Supplied entries ::
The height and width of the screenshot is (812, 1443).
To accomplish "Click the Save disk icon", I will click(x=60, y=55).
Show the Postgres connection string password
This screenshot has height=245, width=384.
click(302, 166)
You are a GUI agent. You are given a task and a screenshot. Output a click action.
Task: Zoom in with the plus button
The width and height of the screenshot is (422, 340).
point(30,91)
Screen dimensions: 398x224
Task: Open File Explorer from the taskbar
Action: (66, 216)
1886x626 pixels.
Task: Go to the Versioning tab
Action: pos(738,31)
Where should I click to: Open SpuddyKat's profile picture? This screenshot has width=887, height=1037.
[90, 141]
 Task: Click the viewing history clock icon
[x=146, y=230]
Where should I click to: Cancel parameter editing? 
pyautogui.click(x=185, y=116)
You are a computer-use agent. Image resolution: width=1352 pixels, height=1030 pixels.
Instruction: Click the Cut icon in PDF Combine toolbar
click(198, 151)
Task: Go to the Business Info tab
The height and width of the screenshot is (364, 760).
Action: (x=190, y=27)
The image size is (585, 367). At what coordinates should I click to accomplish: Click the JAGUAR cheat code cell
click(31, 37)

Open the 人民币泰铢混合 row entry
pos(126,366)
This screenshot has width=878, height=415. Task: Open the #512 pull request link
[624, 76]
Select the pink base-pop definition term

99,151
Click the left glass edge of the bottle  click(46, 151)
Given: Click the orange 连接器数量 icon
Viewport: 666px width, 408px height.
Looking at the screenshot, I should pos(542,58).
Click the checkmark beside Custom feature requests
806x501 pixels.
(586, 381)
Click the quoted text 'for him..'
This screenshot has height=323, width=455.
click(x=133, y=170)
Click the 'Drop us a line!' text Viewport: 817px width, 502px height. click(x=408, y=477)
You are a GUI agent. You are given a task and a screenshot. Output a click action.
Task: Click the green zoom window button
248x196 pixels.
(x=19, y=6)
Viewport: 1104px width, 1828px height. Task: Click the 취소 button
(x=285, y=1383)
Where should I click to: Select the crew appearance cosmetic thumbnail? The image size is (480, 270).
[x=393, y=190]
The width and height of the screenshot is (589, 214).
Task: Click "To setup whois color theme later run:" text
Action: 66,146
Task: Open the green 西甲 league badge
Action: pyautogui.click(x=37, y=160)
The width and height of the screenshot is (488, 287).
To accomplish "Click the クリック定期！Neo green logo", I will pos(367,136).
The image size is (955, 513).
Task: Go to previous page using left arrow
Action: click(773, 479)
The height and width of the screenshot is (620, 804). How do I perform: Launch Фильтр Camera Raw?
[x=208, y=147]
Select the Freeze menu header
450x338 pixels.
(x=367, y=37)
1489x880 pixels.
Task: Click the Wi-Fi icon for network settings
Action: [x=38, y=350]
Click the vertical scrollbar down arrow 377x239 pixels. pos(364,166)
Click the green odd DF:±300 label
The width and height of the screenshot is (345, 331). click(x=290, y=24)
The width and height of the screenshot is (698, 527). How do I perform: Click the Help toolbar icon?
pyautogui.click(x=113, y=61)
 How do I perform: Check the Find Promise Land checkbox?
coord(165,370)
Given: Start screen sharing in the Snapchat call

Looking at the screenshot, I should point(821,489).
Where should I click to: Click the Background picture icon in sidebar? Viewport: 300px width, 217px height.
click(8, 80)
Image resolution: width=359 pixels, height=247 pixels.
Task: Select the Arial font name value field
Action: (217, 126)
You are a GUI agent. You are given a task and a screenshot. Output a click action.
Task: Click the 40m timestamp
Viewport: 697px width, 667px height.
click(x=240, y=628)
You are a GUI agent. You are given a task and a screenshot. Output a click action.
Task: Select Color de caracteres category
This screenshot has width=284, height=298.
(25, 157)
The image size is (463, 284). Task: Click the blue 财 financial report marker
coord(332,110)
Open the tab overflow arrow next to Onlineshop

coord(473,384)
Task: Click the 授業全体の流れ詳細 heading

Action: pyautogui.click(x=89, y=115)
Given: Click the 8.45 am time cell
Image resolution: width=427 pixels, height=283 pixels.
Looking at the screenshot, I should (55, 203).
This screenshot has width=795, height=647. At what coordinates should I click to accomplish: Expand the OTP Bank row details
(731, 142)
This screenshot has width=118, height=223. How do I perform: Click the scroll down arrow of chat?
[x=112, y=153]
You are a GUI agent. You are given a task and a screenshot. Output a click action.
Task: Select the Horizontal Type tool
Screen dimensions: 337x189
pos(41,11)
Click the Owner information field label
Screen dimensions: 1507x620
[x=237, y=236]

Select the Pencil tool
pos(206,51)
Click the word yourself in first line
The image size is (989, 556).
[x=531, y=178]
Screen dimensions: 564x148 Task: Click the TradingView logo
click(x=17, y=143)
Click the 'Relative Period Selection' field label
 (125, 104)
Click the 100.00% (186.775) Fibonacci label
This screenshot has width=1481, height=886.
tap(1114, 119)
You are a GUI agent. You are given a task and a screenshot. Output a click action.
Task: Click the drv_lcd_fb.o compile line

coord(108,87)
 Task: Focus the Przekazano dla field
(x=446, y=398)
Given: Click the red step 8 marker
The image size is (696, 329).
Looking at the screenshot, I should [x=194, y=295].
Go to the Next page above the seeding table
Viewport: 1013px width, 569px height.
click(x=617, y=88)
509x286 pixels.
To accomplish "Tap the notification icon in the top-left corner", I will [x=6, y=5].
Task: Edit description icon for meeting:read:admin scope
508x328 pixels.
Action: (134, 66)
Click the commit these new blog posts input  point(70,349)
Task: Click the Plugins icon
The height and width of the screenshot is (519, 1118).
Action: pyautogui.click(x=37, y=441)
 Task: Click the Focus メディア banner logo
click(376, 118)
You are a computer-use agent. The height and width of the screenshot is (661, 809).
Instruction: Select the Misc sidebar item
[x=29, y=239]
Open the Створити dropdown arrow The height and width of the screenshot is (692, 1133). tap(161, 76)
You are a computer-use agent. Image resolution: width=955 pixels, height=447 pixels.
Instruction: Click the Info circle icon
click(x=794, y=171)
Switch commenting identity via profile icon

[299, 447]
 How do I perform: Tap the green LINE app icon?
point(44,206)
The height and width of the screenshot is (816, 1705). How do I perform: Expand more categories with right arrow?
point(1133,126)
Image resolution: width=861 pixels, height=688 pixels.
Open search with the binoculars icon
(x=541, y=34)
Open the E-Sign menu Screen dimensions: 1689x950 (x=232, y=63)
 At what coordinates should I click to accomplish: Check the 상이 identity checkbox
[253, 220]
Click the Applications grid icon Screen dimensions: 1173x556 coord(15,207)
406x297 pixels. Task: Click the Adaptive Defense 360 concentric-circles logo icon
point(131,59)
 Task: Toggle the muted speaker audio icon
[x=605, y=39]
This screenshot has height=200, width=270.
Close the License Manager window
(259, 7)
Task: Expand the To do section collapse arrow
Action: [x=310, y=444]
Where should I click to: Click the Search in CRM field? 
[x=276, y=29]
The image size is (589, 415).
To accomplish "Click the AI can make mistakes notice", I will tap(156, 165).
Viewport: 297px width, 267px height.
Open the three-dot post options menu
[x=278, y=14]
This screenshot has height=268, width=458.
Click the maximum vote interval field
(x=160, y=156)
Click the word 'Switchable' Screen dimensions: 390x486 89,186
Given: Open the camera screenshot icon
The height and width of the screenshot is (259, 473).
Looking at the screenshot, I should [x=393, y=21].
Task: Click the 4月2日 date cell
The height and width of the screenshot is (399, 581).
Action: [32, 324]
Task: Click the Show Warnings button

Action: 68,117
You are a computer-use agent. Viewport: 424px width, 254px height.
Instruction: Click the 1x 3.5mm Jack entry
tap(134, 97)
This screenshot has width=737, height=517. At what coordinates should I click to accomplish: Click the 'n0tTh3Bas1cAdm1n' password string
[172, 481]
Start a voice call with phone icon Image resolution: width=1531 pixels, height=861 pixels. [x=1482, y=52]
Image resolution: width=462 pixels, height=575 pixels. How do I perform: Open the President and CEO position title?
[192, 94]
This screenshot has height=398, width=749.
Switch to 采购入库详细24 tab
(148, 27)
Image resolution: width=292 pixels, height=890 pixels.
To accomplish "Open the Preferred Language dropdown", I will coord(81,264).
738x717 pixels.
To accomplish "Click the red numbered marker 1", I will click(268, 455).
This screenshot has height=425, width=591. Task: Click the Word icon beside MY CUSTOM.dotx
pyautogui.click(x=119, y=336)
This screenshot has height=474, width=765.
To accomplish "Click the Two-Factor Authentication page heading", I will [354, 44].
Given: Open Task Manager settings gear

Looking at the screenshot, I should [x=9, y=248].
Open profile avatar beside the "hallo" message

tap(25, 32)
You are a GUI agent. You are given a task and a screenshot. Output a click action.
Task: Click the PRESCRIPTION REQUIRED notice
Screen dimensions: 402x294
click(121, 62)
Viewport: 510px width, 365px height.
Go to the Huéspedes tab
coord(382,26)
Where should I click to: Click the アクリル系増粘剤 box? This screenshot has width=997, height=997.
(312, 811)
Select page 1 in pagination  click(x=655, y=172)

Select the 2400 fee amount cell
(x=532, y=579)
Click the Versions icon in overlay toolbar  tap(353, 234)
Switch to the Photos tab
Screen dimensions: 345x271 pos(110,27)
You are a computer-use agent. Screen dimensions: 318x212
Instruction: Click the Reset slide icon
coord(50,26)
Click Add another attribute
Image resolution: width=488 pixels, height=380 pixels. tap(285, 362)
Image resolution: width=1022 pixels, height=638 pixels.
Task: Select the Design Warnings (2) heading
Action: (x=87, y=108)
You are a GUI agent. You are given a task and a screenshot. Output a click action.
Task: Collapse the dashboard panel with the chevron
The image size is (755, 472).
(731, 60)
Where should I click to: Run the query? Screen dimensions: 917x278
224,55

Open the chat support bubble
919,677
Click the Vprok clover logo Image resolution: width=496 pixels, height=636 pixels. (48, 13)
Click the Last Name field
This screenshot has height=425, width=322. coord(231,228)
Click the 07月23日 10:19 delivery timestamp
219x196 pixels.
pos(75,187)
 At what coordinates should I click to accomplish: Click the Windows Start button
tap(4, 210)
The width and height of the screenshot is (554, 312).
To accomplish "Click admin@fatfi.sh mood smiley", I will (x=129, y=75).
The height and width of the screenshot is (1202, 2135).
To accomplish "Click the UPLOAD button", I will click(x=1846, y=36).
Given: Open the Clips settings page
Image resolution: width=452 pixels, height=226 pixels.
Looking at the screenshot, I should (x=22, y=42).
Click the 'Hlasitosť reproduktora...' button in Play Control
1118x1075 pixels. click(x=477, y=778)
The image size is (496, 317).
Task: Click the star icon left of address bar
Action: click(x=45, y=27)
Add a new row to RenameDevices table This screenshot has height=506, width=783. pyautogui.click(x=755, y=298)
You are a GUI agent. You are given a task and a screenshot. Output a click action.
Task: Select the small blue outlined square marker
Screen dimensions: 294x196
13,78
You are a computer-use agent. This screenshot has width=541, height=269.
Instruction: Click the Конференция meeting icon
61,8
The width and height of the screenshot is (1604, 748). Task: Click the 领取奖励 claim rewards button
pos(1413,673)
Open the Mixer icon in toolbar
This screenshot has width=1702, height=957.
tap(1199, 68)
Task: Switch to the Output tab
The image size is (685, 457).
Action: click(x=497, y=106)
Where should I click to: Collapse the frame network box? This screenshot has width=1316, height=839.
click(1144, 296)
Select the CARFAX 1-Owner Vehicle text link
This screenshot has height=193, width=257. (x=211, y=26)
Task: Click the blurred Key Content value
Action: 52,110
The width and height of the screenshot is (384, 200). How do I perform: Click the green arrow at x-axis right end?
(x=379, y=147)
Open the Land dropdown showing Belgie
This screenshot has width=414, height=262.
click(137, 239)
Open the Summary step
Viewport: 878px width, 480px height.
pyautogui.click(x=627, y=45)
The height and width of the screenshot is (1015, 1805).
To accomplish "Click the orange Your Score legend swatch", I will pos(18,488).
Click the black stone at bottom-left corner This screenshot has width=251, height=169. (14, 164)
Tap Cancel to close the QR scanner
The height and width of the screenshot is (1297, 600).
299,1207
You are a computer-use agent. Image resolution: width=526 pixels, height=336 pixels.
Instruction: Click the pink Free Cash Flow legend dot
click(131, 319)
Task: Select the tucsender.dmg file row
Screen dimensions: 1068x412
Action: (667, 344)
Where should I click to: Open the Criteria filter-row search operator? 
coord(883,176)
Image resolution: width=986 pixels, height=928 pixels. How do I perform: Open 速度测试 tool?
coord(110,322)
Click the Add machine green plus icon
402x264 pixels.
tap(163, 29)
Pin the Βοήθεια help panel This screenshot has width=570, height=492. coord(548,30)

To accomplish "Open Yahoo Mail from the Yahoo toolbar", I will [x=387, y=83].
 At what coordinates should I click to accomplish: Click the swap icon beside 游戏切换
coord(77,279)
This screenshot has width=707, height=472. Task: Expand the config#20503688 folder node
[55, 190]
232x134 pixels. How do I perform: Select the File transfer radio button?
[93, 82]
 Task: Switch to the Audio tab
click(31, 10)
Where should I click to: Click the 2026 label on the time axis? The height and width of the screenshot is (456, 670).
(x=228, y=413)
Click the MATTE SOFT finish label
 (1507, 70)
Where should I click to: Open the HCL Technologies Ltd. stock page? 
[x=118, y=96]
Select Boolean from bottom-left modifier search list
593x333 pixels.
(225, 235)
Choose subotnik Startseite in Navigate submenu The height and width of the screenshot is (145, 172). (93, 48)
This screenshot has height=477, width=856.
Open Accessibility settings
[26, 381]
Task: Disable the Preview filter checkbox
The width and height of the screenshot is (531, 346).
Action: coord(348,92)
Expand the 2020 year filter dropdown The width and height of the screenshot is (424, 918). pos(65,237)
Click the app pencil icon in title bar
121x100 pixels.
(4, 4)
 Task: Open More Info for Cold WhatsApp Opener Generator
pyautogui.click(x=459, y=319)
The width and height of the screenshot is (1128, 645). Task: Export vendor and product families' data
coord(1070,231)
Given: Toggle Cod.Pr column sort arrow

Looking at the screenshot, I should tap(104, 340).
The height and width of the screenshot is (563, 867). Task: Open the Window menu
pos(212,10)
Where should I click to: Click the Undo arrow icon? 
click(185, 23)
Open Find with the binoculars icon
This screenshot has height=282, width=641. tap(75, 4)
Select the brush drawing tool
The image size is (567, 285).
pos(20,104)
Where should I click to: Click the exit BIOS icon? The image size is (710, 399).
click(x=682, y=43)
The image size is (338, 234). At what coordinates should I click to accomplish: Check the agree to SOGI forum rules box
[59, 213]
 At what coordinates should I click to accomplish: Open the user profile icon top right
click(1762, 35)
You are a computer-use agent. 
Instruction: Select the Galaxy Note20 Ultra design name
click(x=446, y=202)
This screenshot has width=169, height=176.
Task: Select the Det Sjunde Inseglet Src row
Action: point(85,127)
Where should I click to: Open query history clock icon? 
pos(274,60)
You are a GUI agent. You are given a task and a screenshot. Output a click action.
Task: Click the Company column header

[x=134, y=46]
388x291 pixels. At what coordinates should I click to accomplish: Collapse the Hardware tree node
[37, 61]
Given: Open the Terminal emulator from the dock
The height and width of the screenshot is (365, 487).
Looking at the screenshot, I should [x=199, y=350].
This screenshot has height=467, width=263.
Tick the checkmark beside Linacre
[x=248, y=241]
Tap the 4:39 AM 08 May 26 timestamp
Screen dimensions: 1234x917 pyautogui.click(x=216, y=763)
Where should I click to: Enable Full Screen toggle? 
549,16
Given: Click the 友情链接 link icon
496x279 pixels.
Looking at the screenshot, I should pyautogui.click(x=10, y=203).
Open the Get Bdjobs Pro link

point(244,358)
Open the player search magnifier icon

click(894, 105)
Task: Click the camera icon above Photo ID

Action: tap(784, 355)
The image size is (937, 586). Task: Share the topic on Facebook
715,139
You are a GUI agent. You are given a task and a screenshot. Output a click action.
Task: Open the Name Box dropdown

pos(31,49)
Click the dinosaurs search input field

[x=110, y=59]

Given task ::
Duplicate the data above from the line that contains "How do I perform: Tap" through the line that contains "point(131,59)", reproducing each of those lines verbatim.

Answer to this task ::
 How do I perform: Tap the green LINE app icon?
point(44,206)
The height and width of the screenshot is (816, 1705). How do I perform: Expand more categories with right arrow?
point(1133,126)
Image resolution: width=861 pixels, height=688 pixels.
Open search with the binoculars icon
(x=541, y=34)
Open the E-Sign menu Screen dimensions: 1689x950 (x=232, y=63)
 At what coordinates should I click to accomplish: Check the 상이 identity checkbox
[253, 220]
Click the Applications grid icon Screen dimensions: 1173x556 coord(15,207)
406x297 pixels. Task: Click the Adaptive Defense 360 concentric-circles logo icon
point(131,59)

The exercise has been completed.